• **Supplied text**
********************

In an industry-relevant keynote at the 18th edition of the Telecom Review Leaders’ Summit, Mounir Ladki, President and CTO, MYCOM OSI, highlighted how generative AI (GenAI) and large language models (LLMs) are revolutionizing telecom operations.
Ladki explained that GenAI can "give a voice to the network" and is pivotal in CSPs' transition from traditional telecom operators to technology-driven enterprises. These tools are becoming integral to software systems and facilitating the development of specialized applications like autonomous networks.
Ladki outlined the transformative journey of AI within the telecom sector, emphasizing its progression through three distinct phases:
- Traditional AI: This phase focuses on processing structured data to achieve specific, measurable outcomes. For example, traditional AI has been instrumental in enabling highly accurate capacity forecasting, allowing telecom operators to optimize network resources and plan for future demands. By leveraging well-defined datasets, traditional AI delivers reliable and predictable results, consequently ensuring operational efficiency.
- Expanded AI: This stage broadens the scope of AI applications by incorporating unstructured inputs, such as text, images, or sensor data, to generate structured outputs. For instance, telecom companies can analyze customer feedback or network signals to predict service quality or identify potential bottlenecks. Expanded AI bridges the gap between raw data and actionable insights and implantation, presenting new, innovative possibilities while maintaining a structured framework relevant to the decision-making process.
- Generative AI: Representing the pinnacle of AI technology, generative AI harnesses vast amounts of unstructured data to produce a wide range of outputs, from text generation to synthetic data creation. While this technology holds immense potential in the creation of innovative solutions—such as virtual assistants, personalized marketing, and dynamic service offerings—it also introduces challenges like hallucinations, where AI generates inaccurate or misleading outputs. Addressing these limitations necessitates validation mechanisms and the continuous refinement of AI models.

********************

• **Source material**

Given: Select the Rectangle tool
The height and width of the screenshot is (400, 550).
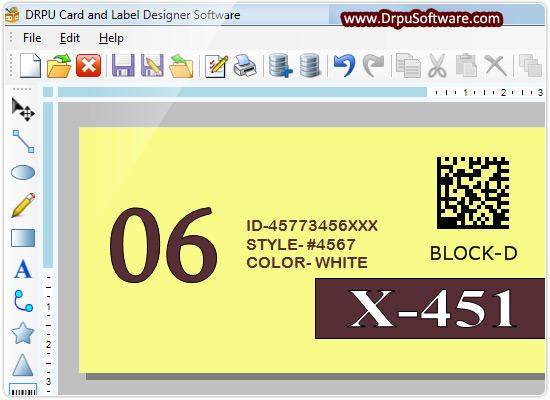Looking at the screenshot, I should (x=23, y=238).
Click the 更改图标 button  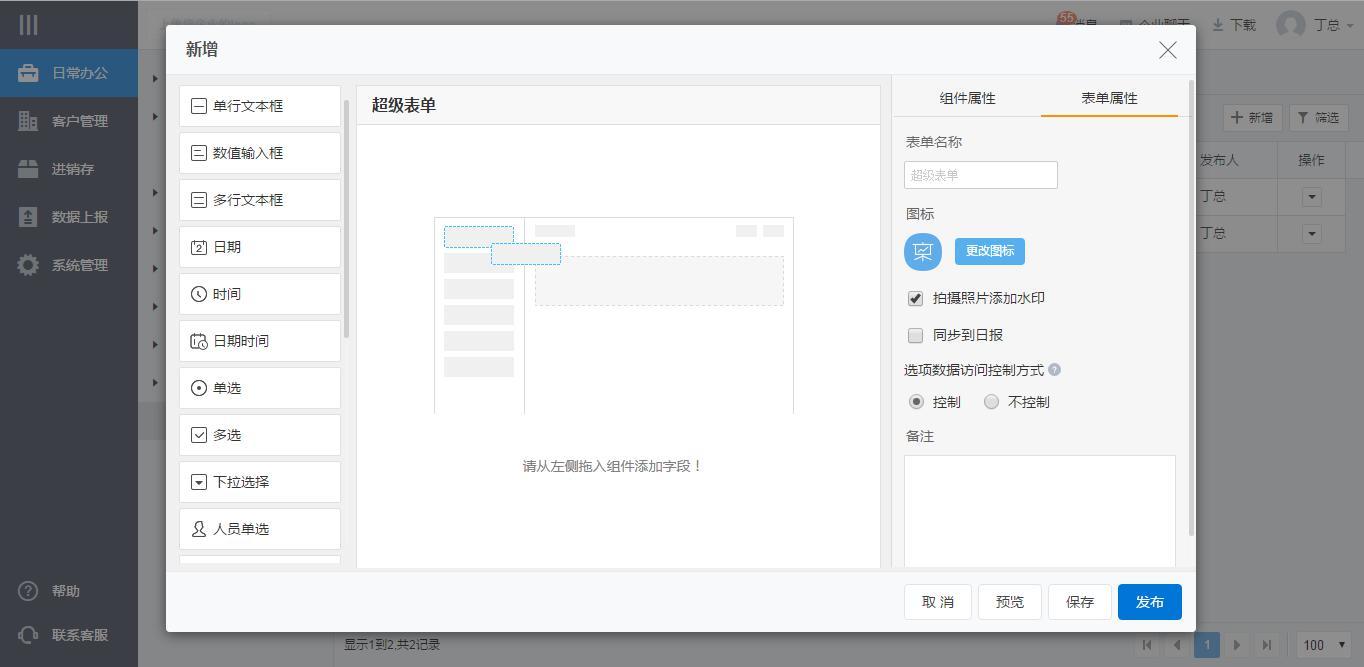pos(989,251)
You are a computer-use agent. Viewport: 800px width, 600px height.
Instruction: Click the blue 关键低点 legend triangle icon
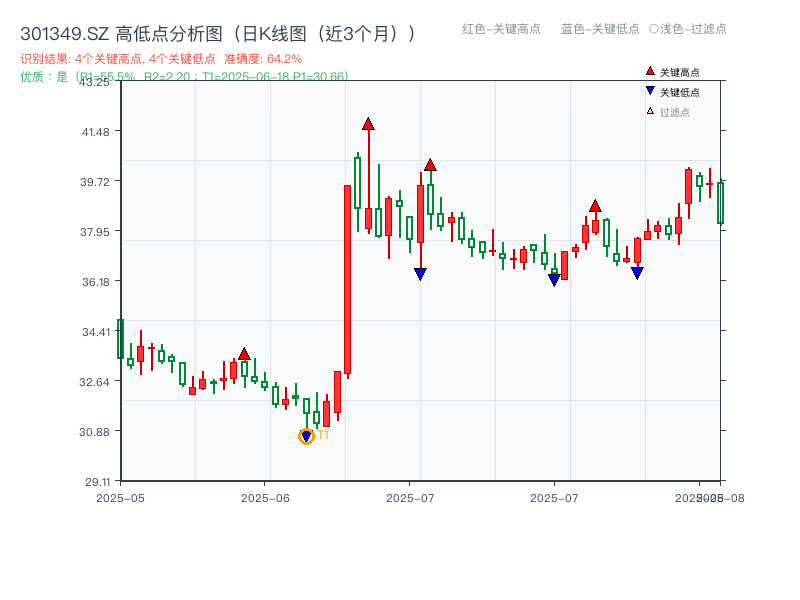650,90
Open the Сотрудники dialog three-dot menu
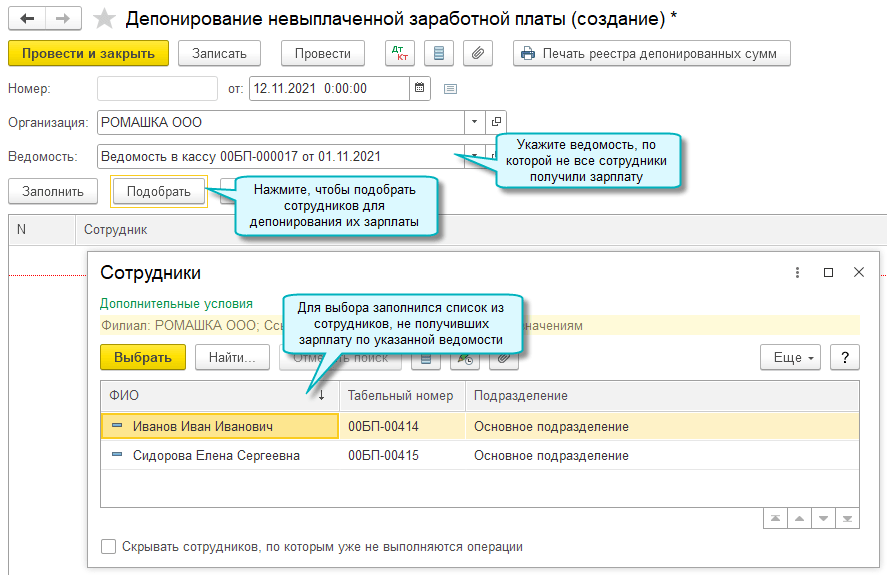Viewport: 887px width, 575px height. click(x=797, y=272)
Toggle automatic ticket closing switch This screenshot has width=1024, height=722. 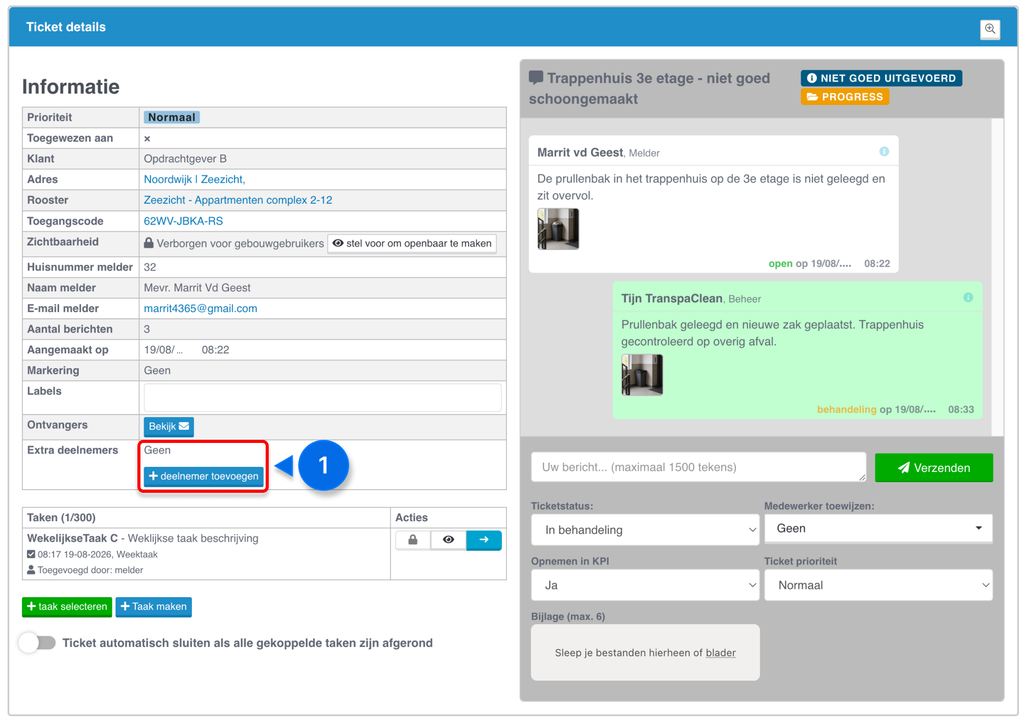click(37, 642)
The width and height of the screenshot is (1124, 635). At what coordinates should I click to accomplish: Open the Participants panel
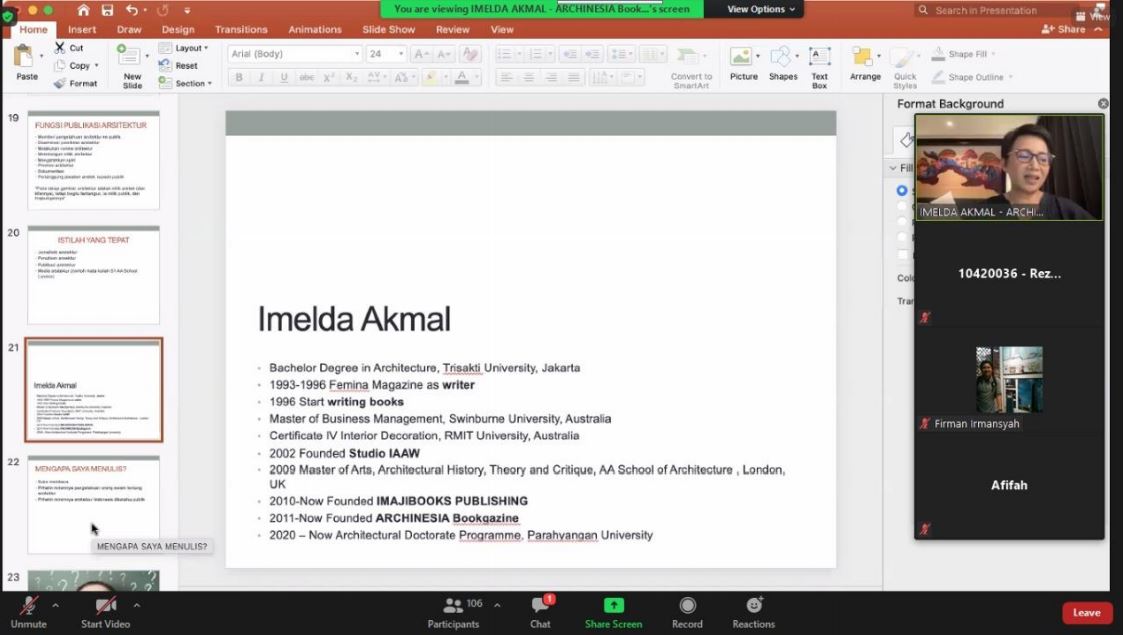point(453,606)
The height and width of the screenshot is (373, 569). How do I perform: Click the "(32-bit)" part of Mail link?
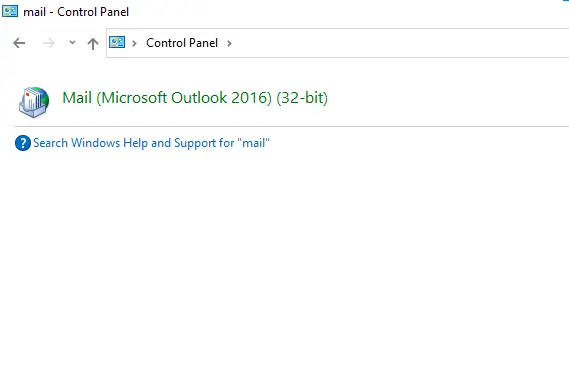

********************

From the text about generative AI in telecom operations, copy the passage word for word, starting at "In an industry-relevant" and ending at "revolutionizing telecom operations.". Rely only on the supplied text about generative AI in telecom operations, not on the listing.

In an industry-relevant keynote at the 18th edition of the Telecom Review Leaders’ Summit, Mounir Ladki, President and CTO, MYCOM OSI, highlighted how generative AI (GenAI) and large language models (LLMs) are revolutionizing telecom operations.